Ten years ago, I would’ve run. I would’ve bolted through the front door just like I did when Smith and I got engaged. But I’m not running this time. I don’t want to be at odds with my sister. I want to be able to take up space and be in the group chat and deal with problems instead of letting them fester.
“I don’t think this has to be this difficult. I don’t know why we can’t compromise.”
“I’ve tried to compromise with you, Penny. You’re incapable of it. Anytime you don’t get your way, you take it as a personal offense and then disappear.”
“That’s because your compromises are completely unfair!” I raise my voice. “I wanted to tell my family that I was engaged, and your idea of a compromise was for me to take off my engagement ring and pretend it never happened.”
“Are you serious?” Her mouth hangs open. “I asked you to hold off on dropping a bombshell that was going to piss Mom and Dad off and make a huge scene in front of Professor Winston. I told you to wait until later that night, but instead you ran away. Do you have any idea how much drama you caused when you left? Do you think for a second Mom or Dad believed that you had an emergency obituary that needed your attention?”
“They knew I was writing the obituaries?”
“Of course they did. Do you think they’re idiots, Penny? Our parents might be old, but even back then, they knew how to google a byline. Mom and Dad blamed me for you spending the holidays with Smith’s family after that.”
“That’s ridiculous. It wasn’t your fault that I stopped coming here. I mean, sure, I was mad at you, but I got over it. I liked being with the Mackenzies. They made me feel like I belonged.”

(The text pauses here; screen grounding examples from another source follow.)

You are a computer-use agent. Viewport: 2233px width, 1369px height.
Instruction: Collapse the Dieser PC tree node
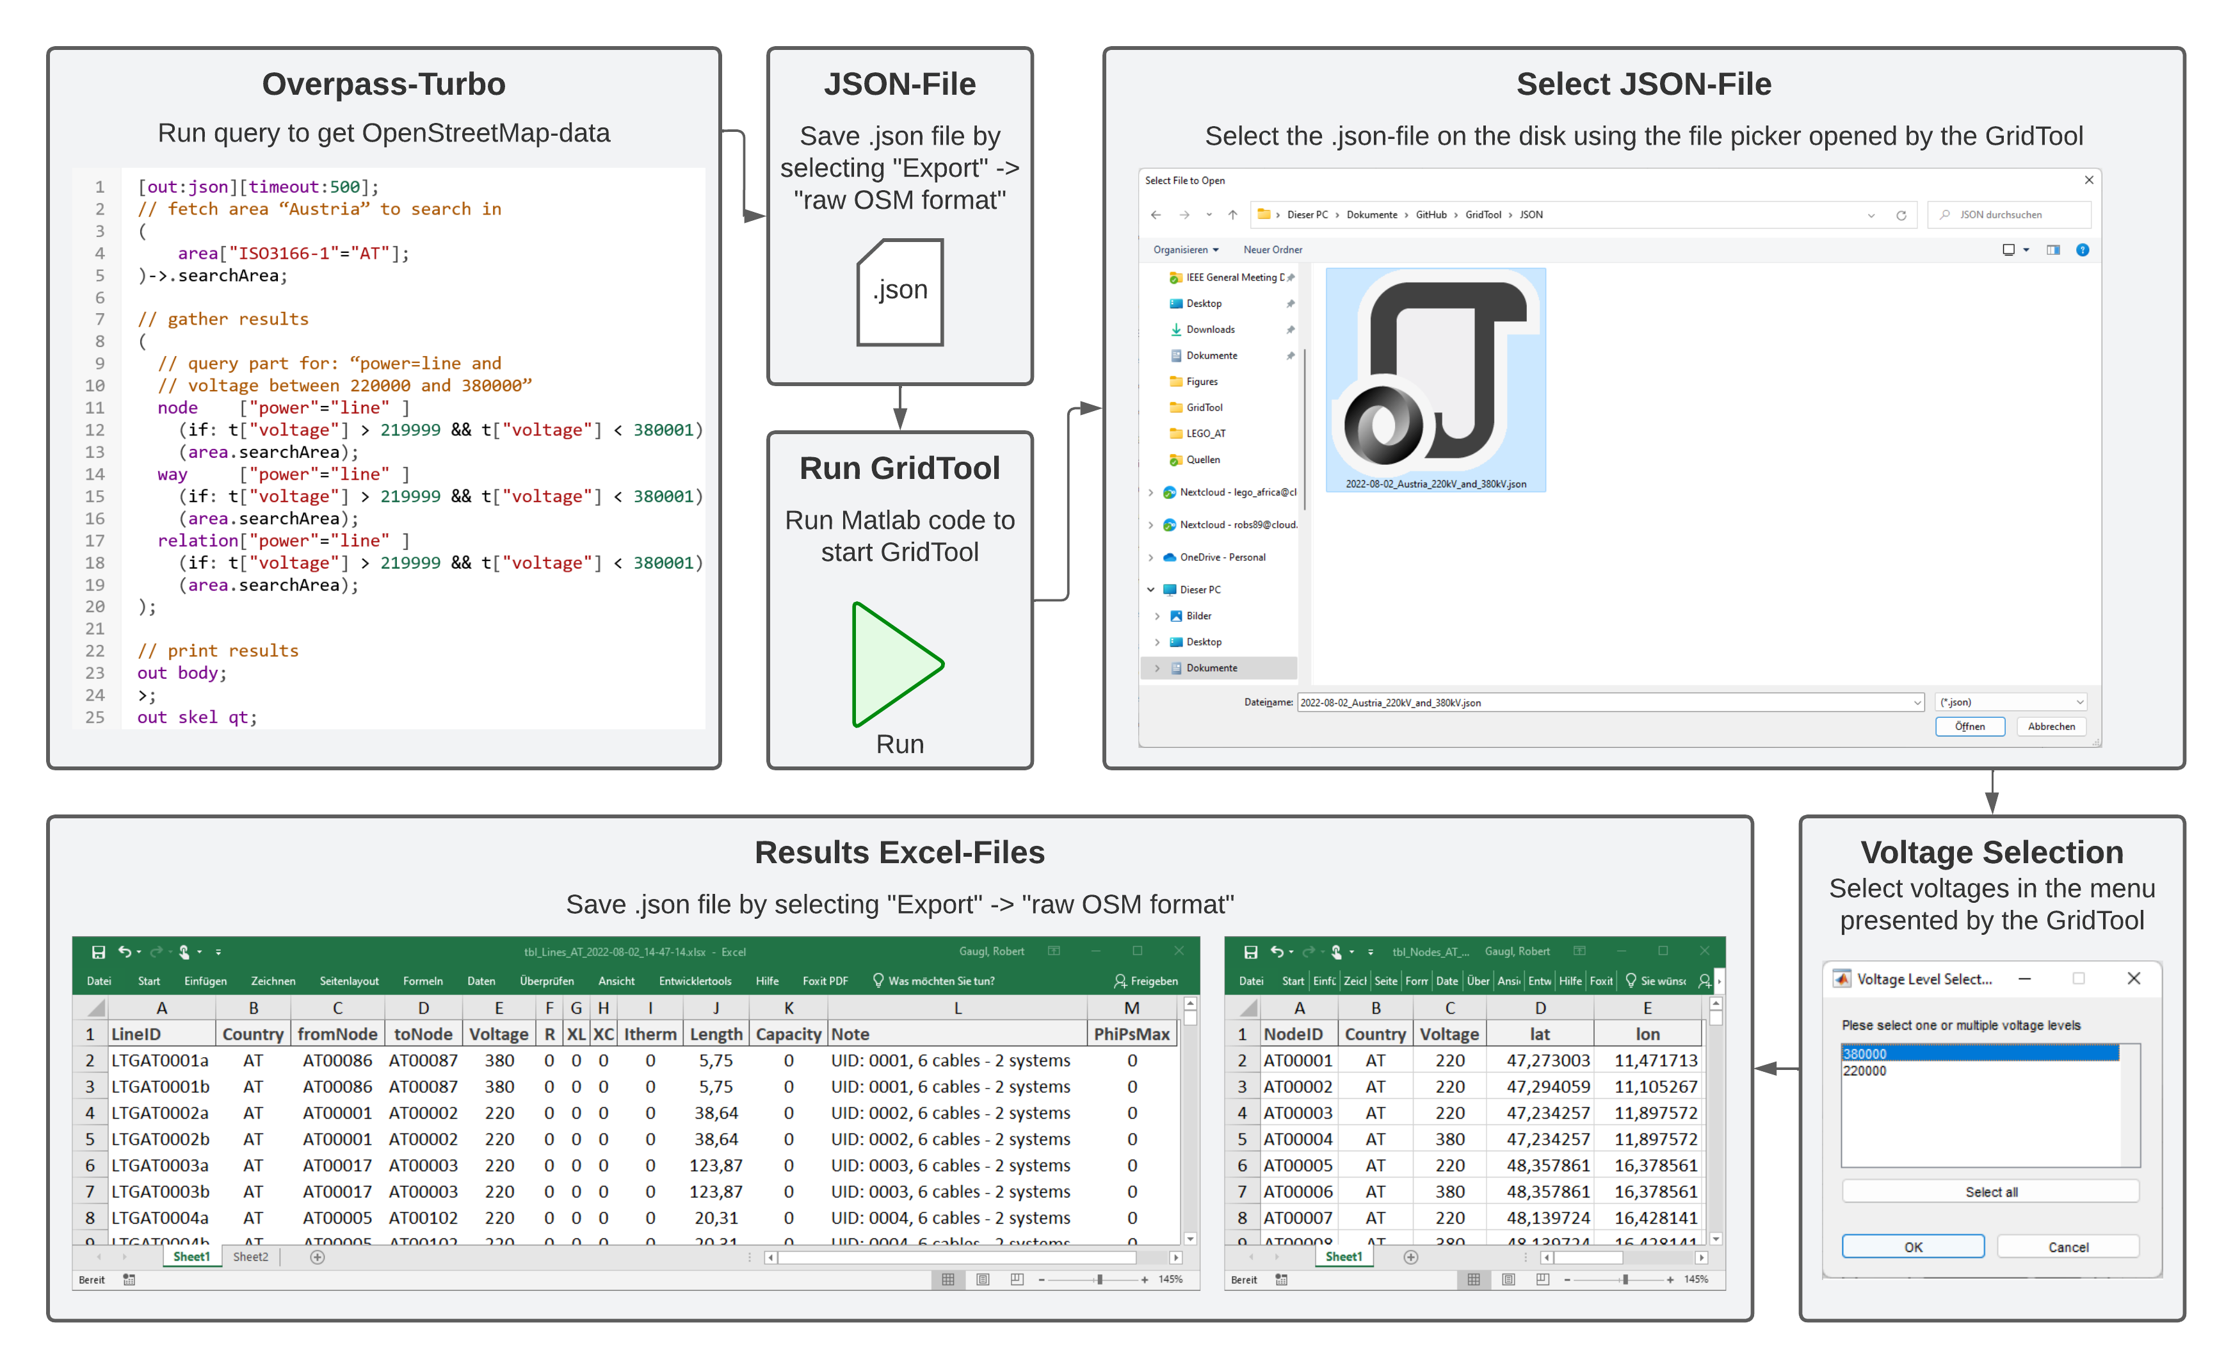tap(1151, 590)
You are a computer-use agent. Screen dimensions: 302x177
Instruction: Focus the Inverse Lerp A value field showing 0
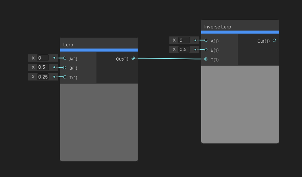[x=184, y=40]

“Well, that would’ve been really nice to know. Maybe the next time you decide to disappear for a decade, you could call or send a text and let us all know that it’s not just one of us you don’t want to be around. It’s all of us.”
She sprays a cloud of hair spray on her already perfect hair and leaves without so much as a backward glance my way. Falon follows her this time. She doesn’t attempt an apology or encouraging word. There aren’t any. I think, for once, Phoebe said everything she needed to.
I hang her suit back in the closet. It doesn’t feel right to wear it tonight. I can be just as convincing in my floral dress. I don’t need to be my sister to be taken seriously in this family. I put on my usual makeup but decide to go with a red lip. I never felt comfortable wearing red lipstick when I was in high school. Something I read in one of those terrible women’s magazines convinced me that redheads couldn’t wear red lipstick. Fiona was the one who convinced me to start wearing it. She always wore red lipstick on stage because it made her feel powerful. I want to feel powerful tonight. But as I hold the gold tube of red lipstick, I hesitate to bring it to my lips. I want to feel powerful, but maybe tonight isn’t the right time to command attention.
I don’t agree with all of my sister’s grievances, but I can’t deny the hurt that she feels. I’m not even sure when or why I got so dead set on bringing up the bookstore tonight. There’s nothing wrong with tomorrow night. In fact, tomorrow would be better. It’s a new moon.
“Knock, knock.” Martin taps on the door. “Can I come in?”
“Only if you have alcohol.”
“I don’t but I know where to get some,” he says. “Also, you look beautiful. Almost as beautiful as my lemon meringue pie.”
I offer a half smile. It’s all I can muster, and even that takes effort. He looks just as gorgeous as ever, dressed in a pair of gray slacks and a black button-up shirt, rolled at the sleeves. There’s the tiniest bit of blond scruff on his jawline, reminding me of the outdoorsy flannel-clad version of him on TikTok.